À Zarzis, une ville tunisienne, Mohsen Lihidheb a ouvert un musée privé unique, consacré aux objets rejetés par la mer, principalement des vêtements et des chaussures, souvent appartenant à des migrants disparus lors de naufrages. L’objectif de ce musée est de témoigner des tragédies qui se déroulent dans la mer Méditerranée, tout en sensibilisant le public à la situation des migrants.
Lihidheb a commencé son projet artistique il y a une trentaine d’années, initialement motivé par une volonté de lutter contre la pollution marine. Il récupérait des objets échoués sur les plages, mais avec le temps, il a découvert que les vêtements et les chaussures abandonnés étaient de plus en plus nombreux. Pire encore, des restes humains ont également été retrouvés, résultat des naufrages tragiques. « C’est très difficile à vivre. J’ai vu des restes humains, des têtes, des pieds, des mains, et personne ne se déplace pour les identifier ou les enterrer, c’est profondément triste », confie l’artiste.
Sur un terrain qui lui appartient, il a aménagé son musée où se côtoient des objets divers, des bouteilles jetées à la mer aux débris plastiques, en passant par les biens personnels de pêcheurs perdus. Mais ce sont les possessions des migrants qui occupent une place prépondérante, soulignant l’ampleur de la crise migratoire.
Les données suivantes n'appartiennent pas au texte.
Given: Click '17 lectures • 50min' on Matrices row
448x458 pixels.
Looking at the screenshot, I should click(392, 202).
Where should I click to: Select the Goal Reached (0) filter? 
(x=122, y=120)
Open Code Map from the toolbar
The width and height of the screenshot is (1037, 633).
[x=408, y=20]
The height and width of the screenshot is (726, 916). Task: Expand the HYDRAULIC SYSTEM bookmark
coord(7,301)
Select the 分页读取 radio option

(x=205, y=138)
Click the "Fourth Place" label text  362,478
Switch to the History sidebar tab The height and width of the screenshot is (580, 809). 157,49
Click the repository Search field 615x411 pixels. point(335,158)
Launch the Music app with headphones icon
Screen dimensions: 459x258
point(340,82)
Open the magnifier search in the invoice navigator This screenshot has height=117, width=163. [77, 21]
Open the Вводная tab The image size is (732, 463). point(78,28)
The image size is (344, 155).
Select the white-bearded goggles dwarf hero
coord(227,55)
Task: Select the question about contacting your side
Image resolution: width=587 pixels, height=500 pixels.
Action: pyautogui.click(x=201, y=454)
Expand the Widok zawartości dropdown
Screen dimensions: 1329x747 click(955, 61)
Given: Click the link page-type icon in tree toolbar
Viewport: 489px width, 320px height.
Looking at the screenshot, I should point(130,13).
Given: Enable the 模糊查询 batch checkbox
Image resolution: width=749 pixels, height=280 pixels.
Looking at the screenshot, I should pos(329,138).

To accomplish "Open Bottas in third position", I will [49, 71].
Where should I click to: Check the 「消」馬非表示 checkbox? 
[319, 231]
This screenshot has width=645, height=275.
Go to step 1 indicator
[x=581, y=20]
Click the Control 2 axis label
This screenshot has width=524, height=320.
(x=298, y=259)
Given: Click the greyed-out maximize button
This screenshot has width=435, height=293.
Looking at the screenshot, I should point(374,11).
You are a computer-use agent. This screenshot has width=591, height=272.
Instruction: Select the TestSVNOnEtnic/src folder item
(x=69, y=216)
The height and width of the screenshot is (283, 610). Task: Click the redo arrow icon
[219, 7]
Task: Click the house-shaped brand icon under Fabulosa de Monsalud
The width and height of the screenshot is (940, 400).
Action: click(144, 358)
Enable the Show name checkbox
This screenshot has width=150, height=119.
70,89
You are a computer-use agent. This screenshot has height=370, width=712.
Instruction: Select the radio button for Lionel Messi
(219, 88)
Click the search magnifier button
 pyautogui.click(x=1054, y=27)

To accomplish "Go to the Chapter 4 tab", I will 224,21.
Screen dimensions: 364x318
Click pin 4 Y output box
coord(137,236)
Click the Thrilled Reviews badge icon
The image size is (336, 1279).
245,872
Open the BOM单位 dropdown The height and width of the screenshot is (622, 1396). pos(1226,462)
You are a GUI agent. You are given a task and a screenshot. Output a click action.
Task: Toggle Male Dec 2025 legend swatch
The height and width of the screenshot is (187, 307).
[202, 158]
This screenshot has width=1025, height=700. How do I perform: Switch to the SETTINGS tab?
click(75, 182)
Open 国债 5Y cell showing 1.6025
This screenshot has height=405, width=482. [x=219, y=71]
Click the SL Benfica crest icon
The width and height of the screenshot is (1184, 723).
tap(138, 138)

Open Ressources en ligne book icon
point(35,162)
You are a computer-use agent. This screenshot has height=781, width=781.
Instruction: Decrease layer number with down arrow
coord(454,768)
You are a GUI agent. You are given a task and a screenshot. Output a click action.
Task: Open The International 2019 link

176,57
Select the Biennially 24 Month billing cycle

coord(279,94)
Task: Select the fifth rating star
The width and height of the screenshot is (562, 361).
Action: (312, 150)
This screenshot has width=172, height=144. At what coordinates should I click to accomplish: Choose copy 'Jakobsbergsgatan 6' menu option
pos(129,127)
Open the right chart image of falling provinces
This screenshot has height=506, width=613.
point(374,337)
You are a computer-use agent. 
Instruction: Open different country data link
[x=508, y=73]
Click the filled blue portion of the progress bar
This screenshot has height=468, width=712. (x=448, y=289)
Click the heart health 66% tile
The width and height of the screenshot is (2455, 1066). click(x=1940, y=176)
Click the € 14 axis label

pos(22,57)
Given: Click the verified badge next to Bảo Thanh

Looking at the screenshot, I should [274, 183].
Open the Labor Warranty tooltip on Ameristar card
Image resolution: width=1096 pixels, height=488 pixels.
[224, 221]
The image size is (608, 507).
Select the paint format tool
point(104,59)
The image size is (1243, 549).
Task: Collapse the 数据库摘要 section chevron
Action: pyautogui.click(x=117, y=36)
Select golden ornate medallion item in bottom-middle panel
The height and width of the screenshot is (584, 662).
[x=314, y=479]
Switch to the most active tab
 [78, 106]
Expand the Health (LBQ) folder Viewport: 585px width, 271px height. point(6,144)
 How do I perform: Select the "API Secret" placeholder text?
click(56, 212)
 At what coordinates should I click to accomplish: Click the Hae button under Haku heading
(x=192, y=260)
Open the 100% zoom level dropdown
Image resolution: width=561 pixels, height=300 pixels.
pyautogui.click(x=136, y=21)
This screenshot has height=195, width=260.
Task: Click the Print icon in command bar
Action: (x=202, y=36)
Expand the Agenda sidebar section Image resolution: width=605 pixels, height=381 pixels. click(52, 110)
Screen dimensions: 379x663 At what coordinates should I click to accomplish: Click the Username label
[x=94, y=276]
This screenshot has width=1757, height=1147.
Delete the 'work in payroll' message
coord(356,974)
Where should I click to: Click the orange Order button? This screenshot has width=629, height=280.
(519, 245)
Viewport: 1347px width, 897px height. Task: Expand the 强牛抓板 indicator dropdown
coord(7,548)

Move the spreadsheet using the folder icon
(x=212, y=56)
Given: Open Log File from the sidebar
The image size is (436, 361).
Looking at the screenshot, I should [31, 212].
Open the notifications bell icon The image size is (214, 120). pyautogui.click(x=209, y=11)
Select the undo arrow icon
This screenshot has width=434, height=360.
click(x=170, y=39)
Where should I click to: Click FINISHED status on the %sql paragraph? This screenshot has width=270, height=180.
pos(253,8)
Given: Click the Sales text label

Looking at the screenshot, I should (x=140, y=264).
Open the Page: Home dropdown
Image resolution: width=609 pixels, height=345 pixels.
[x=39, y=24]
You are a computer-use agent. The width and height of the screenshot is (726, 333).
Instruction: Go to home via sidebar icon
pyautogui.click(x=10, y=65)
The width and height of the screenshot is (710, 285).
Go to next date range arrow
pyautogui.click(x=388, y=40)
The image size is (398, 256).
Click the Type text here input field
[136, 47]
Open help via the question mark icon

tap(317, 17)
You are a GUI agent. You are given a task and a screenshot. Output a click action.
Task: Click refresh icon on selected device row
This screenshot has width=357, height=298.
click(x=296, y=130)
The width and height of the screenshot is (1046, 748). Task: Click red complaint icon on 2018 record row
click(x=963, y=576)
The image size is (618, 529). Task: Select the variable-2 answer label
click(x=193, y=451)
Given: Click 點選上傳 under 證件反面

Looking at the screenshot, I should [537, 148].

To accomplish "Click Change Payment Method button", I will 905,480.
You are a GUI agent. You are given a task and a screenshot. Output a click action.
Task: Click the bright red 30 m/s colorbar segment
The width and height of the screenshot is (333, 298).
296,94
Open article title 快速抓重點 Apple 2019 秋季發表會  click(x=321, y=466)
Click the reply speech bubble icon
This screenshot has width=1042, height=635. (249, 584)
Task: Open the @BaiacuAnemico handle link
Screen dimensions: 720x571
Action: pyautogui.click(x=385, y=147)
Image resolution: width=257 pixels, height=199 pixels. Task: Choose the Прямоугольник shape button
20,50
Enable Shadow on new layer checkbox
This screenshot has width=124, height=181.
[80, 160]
Le musée, malgré sa valeur symbolique et éducative, reçoit peu de visiteurs, l’artiste lui-même reconnaissant qu’il « évoque trop la mort » pour attirer une large audience. Néanmoins, Mohsen Lihidheb persiste dans son engagement et espère continuer à éveiller les consciences sur la dure réalité des migrations. Le 12 décembre dernier, la garde nationale tunisienne a annoncé avoir sauvé 27 migrants subsahariens après un naufrage survenu à l’est du pays. Malheureusement, neuf d’entre eux ont perdu la vie.